The Haggadah is a small book that is used at the Passover table each year. It contains the order of the Passover seder and is used by the seder leader and participants to conduct the rituals of the meal. The Haggadah also recounts the story of the Exodus, when the Israelites were freed from slavery in Egypt. It contains poetry and songs that have become a part of Jewish tradition as well.
According to Alfred Kolatch, author of “The Jewish Book of Why,” the Haggadah was introduced by members of the Great Assembly 2,500 years ago in order to meet the requirements of Exodus 13:8, which states: “And you shall instruct your son on that day….” The Great Assembly was a group of the most learned rabbis of the time. The Haggadah fulfills the requirements of Exodus 13:8 because every time it used it reminds us of the Exodus story and teaches the younger generations about Passover. Haggadah literally means "telling" in Hebrew. In other words, the "telling" of the Passover story.

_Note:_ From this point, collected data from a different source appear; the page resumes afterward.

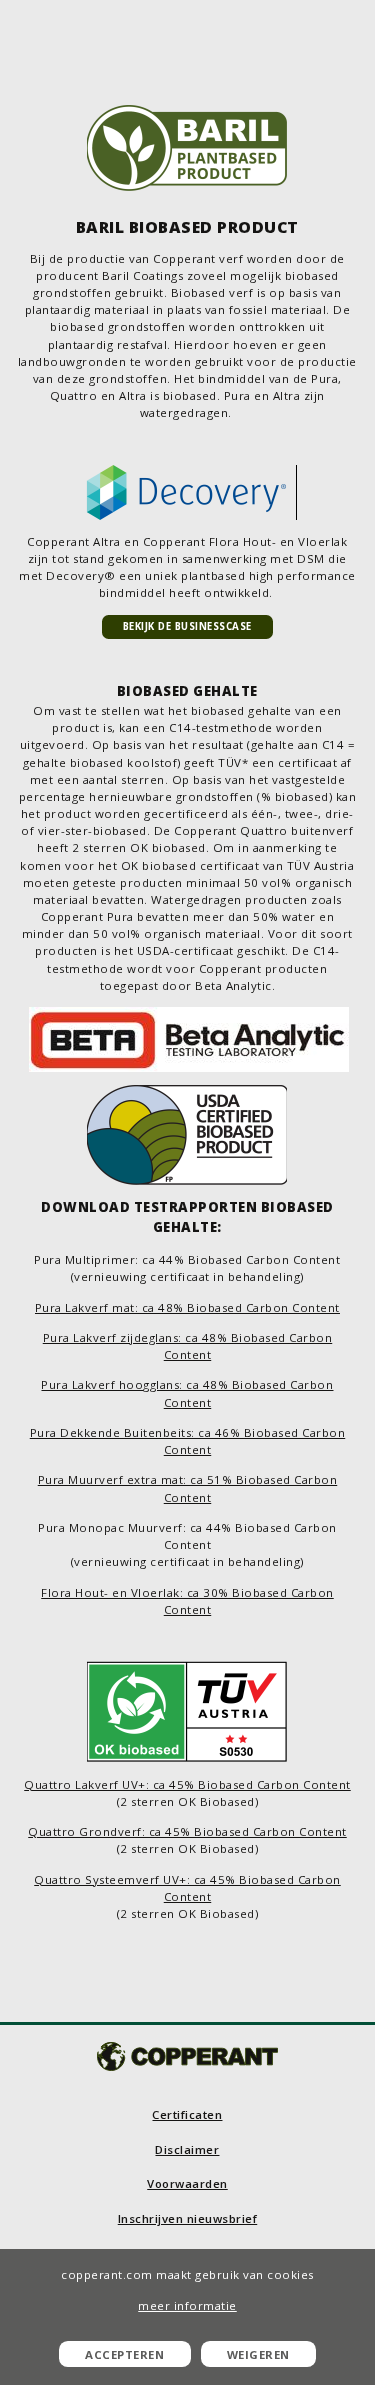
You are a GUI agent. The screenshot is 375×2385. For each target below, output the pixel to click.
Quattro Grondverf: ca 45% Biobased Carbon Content (187, 1831)
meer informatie (187, 2305)
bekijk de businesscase (187, 626)
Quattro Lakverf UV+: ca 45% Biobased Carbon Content (187, 1784)
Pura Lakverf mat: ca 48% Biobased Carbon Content (187, 1307)
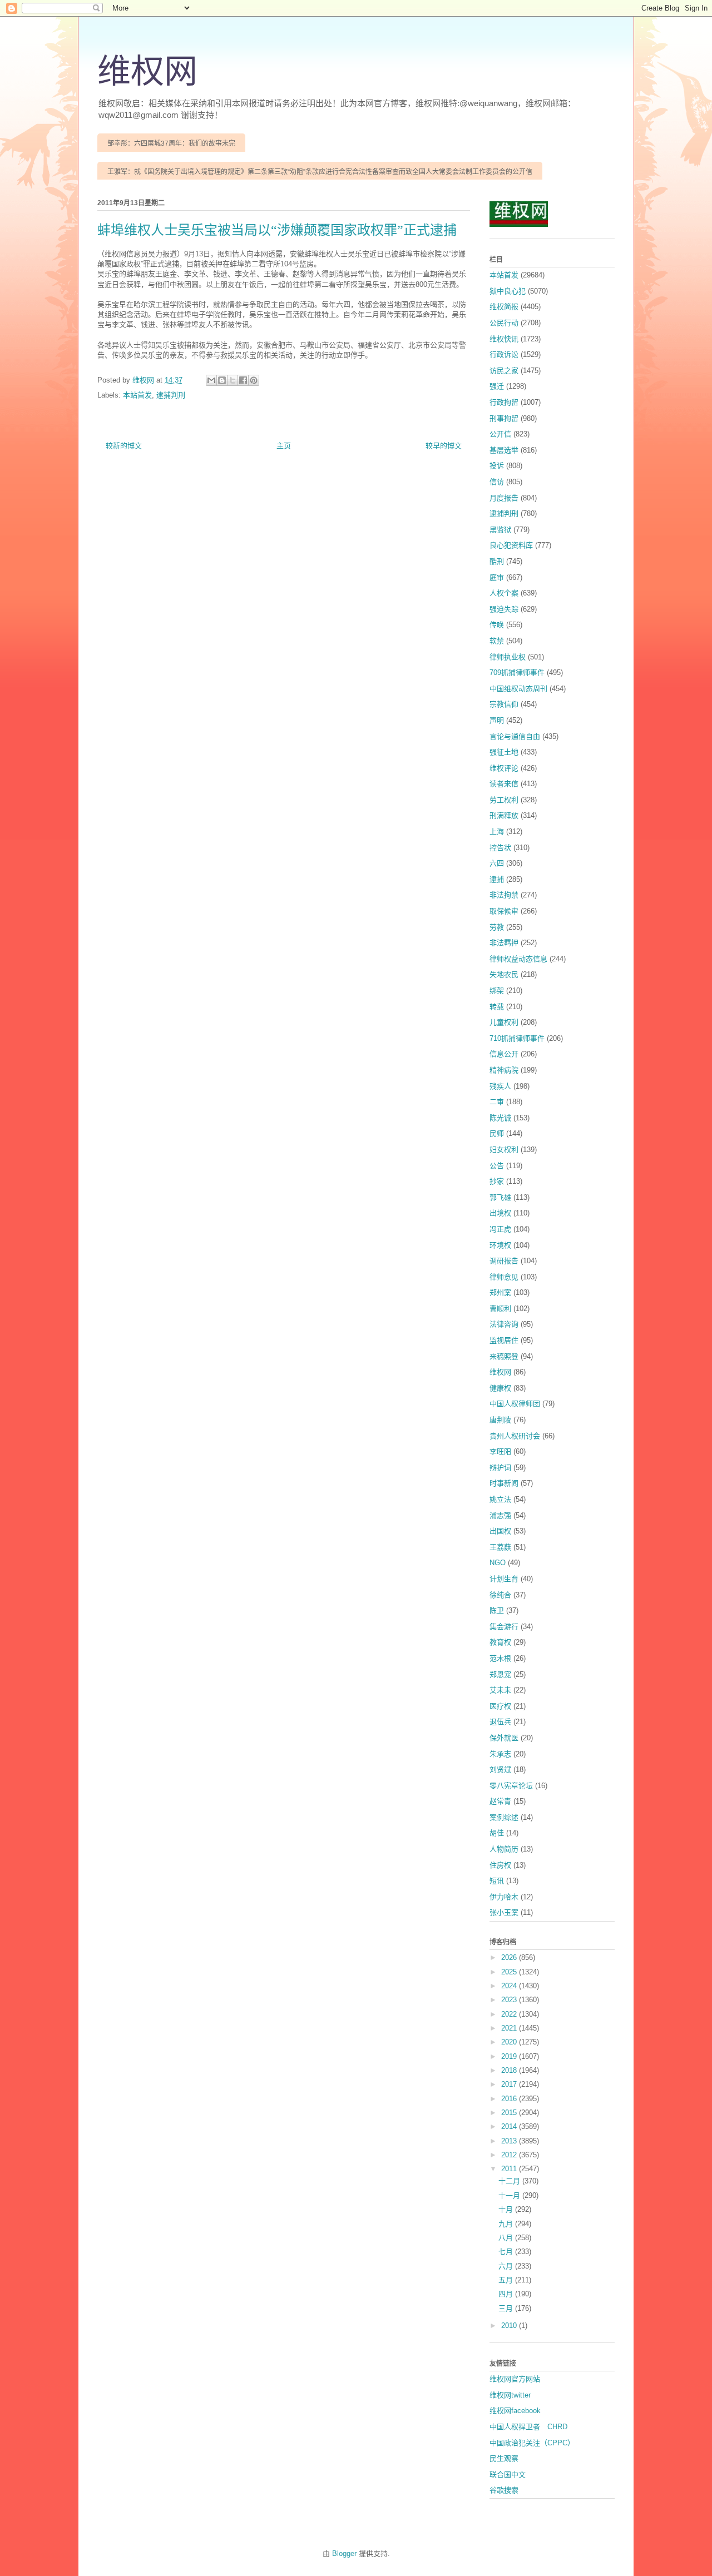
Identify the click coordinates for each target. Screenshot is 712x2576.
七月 (506, 2251)
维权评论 (504, 768)
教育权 (500, 1642)
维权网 (147, 71)
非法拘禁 (504, 895)
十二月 (510, 2181)
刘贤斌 (500, 1769)
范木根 (500, 1658)
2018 (510, 2070)
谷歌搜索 (504, 2490)
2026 (510, 1957)
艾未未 (500, 1690)
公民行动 (504, 323)
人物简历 (504, 1849)
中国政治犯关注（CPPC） (532, 2443)
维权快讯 (504, 339)
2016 (510, 2098)
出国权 (500, 1531)
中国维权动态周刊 (518, 688)
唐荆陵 (500, 1420)
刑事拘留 (504, 418)
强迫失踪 (504, 609)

There are many different versions of the Haggadah. Haggadot (plural of Haggadah) have been published in nearly every country where large communities of Jews have lived. For this reason haggadot often reflect the customs of the communities they originated in, the end result being some variation between one haggadah and another.
Alternate Spellings: haggada
Examples: Each person at the Passover table has their own copy of the haggadah so that they can easily follow the seder leader.